→ **Document passage**
⟨
Aashish Sharma: "I think I want a print of that hanging on my wall, because I can't stop looking at it! :-) "
in reference to your recent Street Photography: Wrong! post, I am certain that a lot of people would claim that this is a terribly composed picture with way too much negative space :-)
Posted by: Soeren Engelbrecht | Wednesday, 14 May 2014 at 03:57 AM
Now _that_ is just an amazing perspective on our small blue planet. Vicki Goldberg wrote once about the power of photographs -- that is, of specific single images -- to permanently alter our view of ourselves and the world. One of the images she cited was the first image of our planet hovering in the inky, hostile, black of space. I think the published picture, is evocative of that first-shock-to-the-consciousness -- in some ways the diminished size of our blue sphere makes the point more powerfully.
Posted by: Benjamin Marks | Wednesday, 14 May 2014 at 06:55 AM
Shaming "landscape" photographers everywhere! :)
Posted by: Steve Ducharme | Wednesday, 14 May 2014 at 01:34 PM
That blue marble is still such a beautiful sight out in the cold and grey of space.
It is a good thing that machines don't feel. If I was on that orbiter around the moon, or even on the moon itself, I am afraid it wouldn't take too many Earthrises before I was depressed enough to shoot myself, or whatever the Lunar equivalent is.
⟩
→ **Problems and tasks**
1. Update the reader comments about the Earth photograph by rewriting the span between "in reference to" and "point more powerfully.", inclusive, with "perspective" changed to "angle".
2. Write the next part of the reader comments about the Earth photograph, beginning right after the last line shown.

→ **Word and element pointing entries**
⟨
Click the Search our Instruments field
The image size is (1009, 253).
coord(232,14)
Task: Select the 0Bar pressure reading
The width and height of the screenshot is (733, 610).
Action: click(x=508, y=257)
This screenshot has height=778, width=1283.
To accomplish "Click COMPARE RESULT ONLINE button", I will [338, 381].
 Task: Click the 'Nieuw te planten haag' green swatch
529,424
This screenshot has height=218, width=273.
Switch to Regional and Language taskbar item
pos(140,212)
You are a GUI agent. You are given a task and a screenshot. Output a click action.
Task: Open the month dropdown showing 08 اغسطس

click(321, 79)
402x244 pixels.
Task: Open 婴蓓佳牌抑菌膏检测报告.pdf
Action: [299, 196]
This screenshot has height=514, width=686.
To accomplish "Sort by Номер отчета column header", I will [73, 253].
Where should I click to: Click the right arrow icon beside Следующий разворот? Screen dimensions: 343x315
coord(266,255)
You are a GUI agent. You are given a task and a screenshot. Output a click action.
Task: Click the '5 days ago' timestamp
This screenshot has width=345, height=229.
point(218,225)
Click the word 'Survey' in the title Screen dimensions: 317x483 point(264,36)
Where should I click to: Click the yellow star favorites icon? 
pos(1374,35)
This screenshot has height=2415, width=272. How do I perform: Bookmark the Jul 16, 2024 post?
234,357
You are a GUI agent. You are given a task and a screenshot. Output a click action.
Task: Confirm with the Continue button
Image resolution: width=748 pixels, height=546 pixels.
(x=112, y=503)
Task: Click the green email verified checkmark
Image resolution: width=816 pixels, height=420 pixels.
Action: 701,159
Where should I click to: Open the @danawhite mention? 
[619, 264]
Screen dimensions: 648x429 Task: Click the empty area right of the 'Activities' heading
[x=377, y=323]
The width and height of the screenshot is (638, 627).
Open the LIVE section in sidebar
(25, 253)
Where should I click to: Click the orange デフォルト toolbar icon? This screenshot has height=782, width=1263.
⟩
→ **Outputs by task**
1.
in reference to your recent Street Photography: Wrong! post, I am certain that a lot of people would claim that this is a terribly composed picture with way too much negative space :-)
Posted by: Soeren Engelbrecht | Wednesday, 14 May 2014 at 03:57 AM
Now _that_ is just an amazing angle on our small blue planet. Vicki Goldberg wrote once about the power of photographs -- that is, of specific single images -- to permanently alter our view of ourselves and the world. One of the images she cited was the first image of our planet hovering in the inky, hostile, black of space. I think the published picture, is evocative of that first-shock-to-the-consciousness -- in some ways the diminished size of our blue sphere makes the point more powerfully.

2.
Posted by: Daniel Stevenson | Wednesday, 14 May 2014 at 03:46 PM
Dear Daniel,
In that vein, this is the saddest comic ever:
http://xkcd.com/695/
pax / Ctein
Posted by: ctein | Thursday, 15 May 2014 at 12:36 AM
Is that a letter 'V' I can see written on the Earth? Or maybe it's the Twitter logo - can't see clearly enough.
No, I think it's a 'V' - maybe a maker's hallmark.
Posted by: David Bennett | Thursday, 15 May 2014 at 06:41 AM
Wow!
Posted by: Mus Aziz | Thursday, 15 May 2014 at 07:04 PM
Now THAT'S a print I'd buy.
Posted by: Richard | Friday, 16 May 2014 at 09:20 AM
hey Mike- is this a little about the power of Photoshop? Isn't the moon more reflective than earth? Here, if we are to notice the blue marble, has moon has been stomped down a couple of stops?
Posted by: bill emory | Friday, 16 May 2014 at 10:01 PM
I wonder what resolution the original has? This kind of NASA stuff is public domain, and these days they tend to release raw files on the web site.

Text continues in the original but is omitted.